BEGIN Document passage
Meandering charge

First off, it is clear that the original resultant force of the first 2 charges on the third charge is acting only downwards, since the horizontal forces cancel out. Qualitatively, it is obvious that the third charge will be attracted downwards by the first 2 charges, then because of its inertia, it would be able to continue downwards till $y = -0.01$ , before being attracted by the first 2 charges again and repeating the process to reach $y = 0.01$ again. Now we consider a quantitative description.
END Document passage
**What to work on**
**a.** Repeat the meandering-charge passage, starting with "First off, it" and going on through "a quantitative description.".
**b.** Please write the next part of the meandering-charge passage, picking up after its final sentence.
The listing has nothing to do with the meandering-charge passage.
BEGIN Supplied material
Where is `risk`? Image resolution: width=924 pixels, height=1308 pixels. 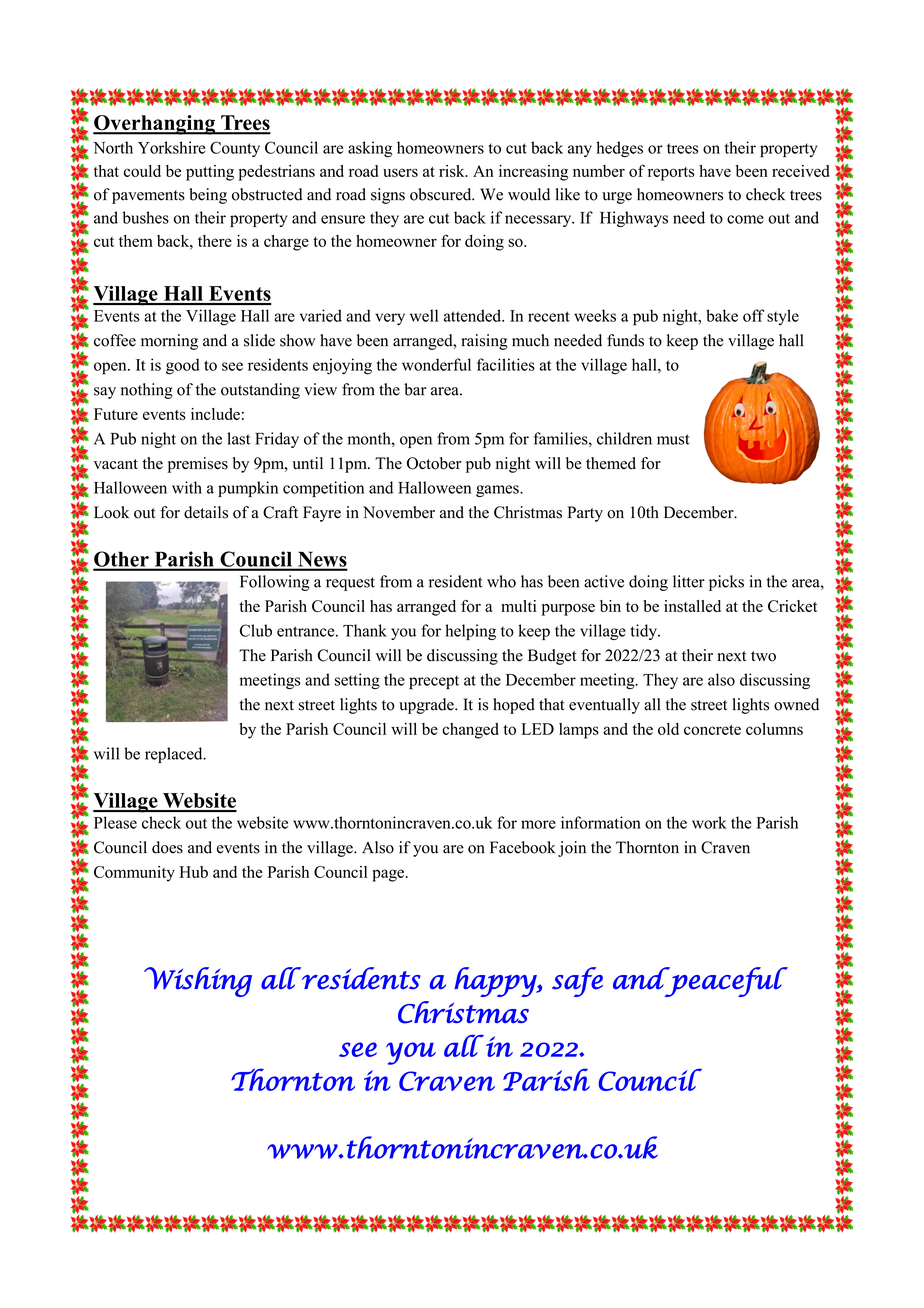
risk is located at coordinates (453, 171).
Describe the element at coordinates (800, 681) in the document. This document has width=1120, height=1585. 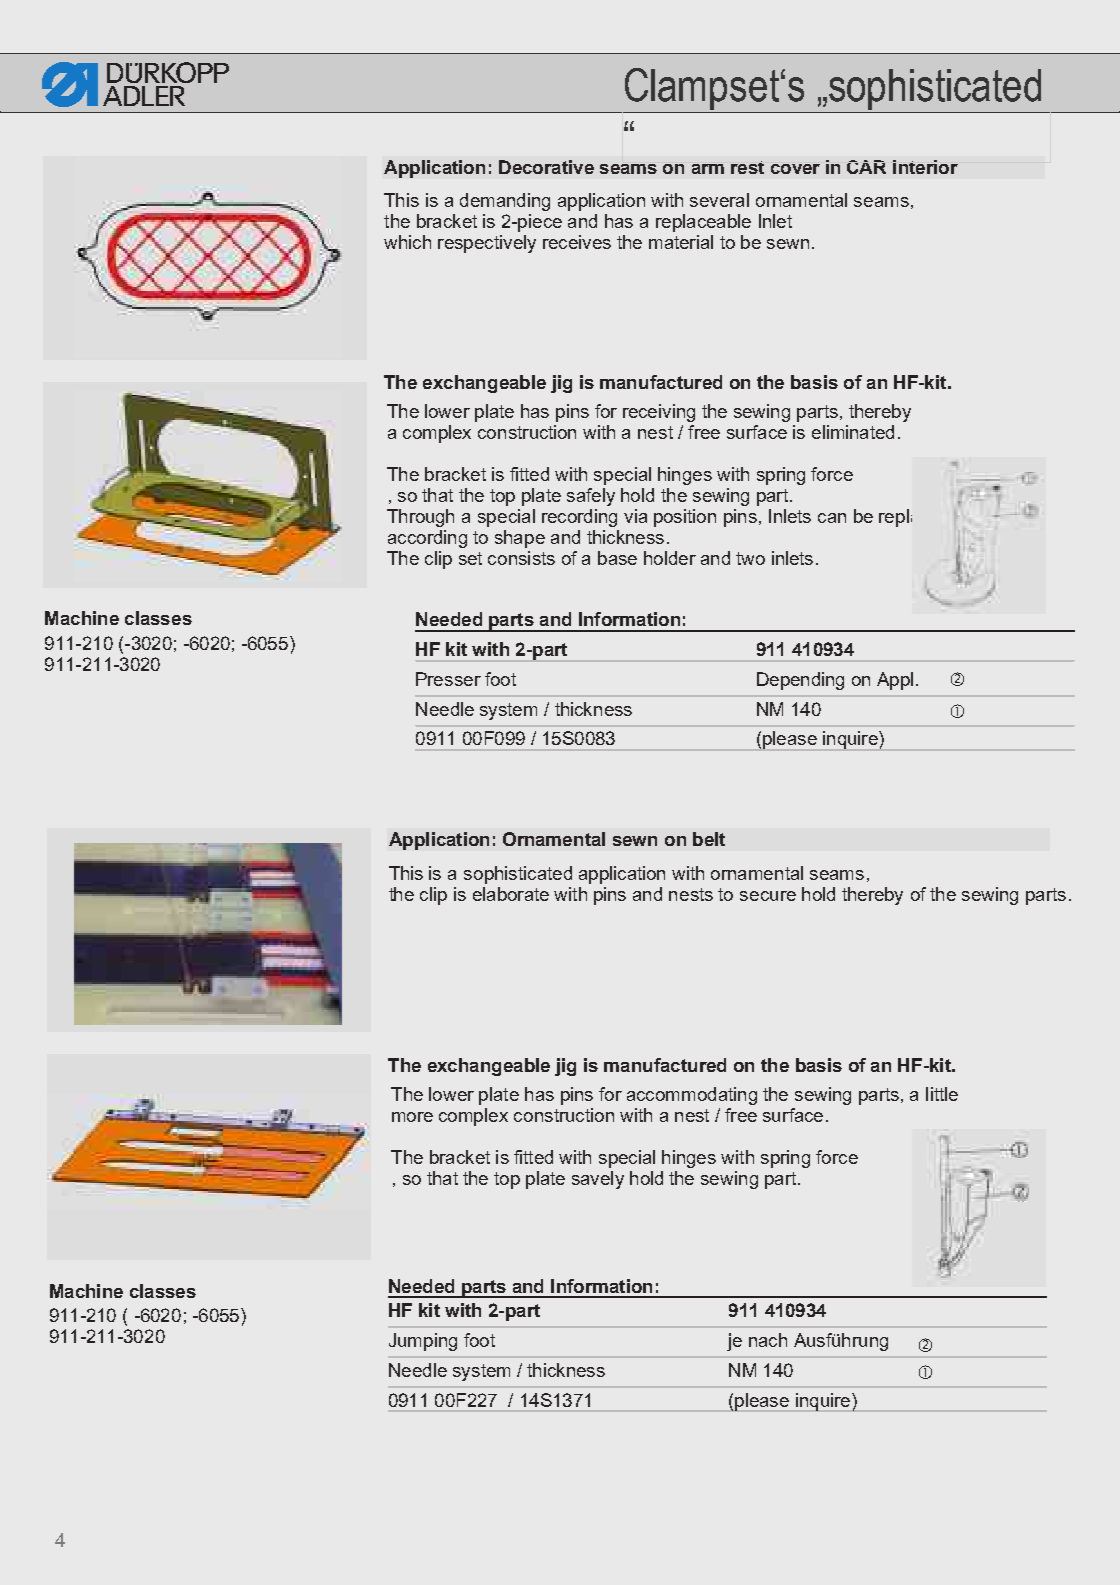
I see `Depending` at that location.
END Supplied material
**Outputs by task**
**a.**
First off, it is clear that the original resultant force of the first 2 charges on the third charge is acting only downwards, since the horizontal forces cancel out. Qualitatively, it is obvious that the third charge will be attracted downwards by the first 2 charges, then because of its inertia, it would be able to continue downwards till $y = -0.01$ , before being attracted by the first 2 charges again and repeating the process to reach $y = 0.01$ again. Now we consider a quantitative description.

**b.**
Let the third charge be at a position $y = x$ . The distance between this charge and either of the other 2 charges is $\sqrt{4 + x^2}$ by Pythagoras' Theorem. The force acting on the third charge by one of the first 2 charges is given by the formula, $F = k \frac{q_1 q_2}{r^2} = (9 \times 10^9) \frac{(10^{-3})(10^{-4})}{(4 + x^2)} = \frac{900}{4+x^2}$ . Now, since the horizontal forces will clearly cancel out, we are only concerned with the vertical forces, hence, we calculate the vertical component of this force due both of the first 2 charges: $F_{y,eff} = 2(\frac{900}{4+x^2})(\frac{x}{ \sqrt{4 + x^2}} ) = \frac{1800x}{\sqrt{(4 + x^2)^3}}$ .

In this case, $x$ is small, since $x$ ranges from $-0.01$ to $0.01$ only. Hence, we can approximate $\sqrt{4 + x^2} \approx \sqrt{4} = 2$ .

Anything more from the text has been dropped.